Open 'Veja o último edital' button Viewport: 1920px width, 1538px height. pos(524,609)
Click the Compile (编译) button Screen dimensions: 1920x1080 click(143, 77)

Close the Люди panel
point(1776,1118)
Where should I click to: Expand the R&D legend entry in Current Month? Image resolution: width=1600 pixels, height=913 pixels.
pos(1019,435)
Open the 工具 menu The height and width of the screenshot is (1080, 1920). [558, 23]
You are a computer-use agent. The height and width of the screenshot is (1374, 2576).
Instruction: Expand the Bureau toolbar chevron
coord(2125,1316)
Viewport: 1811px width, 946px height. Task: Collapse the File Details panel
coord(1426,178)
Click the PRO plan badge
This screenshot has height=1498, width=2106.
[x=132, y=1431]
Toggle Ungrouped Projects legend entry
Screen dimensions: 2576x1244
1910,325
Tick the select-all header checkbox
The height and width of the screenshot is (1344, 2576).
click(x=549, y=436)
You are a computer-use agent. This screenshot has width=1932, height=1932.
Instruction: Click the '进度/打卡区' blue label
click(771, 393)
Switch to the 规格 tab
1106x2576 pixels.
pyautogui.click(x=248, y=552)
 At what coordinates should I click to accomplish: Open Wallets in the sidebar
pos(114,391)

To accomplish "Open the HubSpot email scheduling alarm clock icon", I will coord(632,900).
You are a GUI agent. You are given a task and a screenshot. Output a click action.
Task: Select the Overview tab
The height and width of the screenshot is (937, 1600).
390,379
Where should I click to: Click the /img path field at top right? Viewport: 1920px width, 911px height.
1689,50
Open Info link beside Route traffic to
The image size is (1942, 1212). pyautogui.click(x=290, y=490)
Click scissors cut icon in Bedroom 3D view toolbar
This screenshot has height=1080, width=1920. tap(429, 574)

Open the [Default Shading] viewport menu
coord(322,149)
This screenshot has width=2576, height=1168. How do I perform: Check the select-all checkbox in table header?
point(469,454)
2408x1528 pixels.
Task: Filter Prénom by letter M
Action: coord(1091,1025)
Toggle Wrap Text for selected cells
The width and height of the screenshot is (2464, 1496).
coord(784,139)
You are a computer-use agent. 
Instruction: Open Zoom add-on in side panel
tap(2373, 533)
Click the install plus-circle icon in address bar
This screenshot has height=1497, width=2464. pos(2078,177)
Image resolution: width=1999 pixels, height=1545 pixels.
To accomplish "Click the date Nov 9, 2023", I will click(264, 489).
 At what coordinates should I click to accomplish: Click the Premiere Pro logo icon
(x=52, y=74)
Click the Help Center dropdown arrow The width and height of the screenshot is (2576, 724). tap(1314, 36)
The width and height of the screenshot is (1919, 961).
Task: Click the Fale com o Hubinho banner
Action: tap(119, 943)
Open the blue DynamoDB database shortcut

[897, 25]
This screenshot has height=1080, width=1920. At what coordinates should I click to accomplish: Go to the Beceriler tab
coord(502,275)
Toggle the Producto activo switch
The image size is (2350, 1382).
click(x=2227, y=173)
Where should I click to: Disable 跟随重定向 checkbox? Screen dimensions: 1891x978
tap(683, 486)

◆ ◆ ◆ ◆ ◆ ◆ ◆

* Prompt *
Pull out all lines of the data with the string "agent".

* Written solution *
You are a computer-use agent. The height and width of the screenshot is (1374, 2576).
You are a computer-use agent. This screenshot has width=1932, height=1932.
You are a GUI agent. You are given a task and a screenshot. Output a click action.
You are a computer-use agent. 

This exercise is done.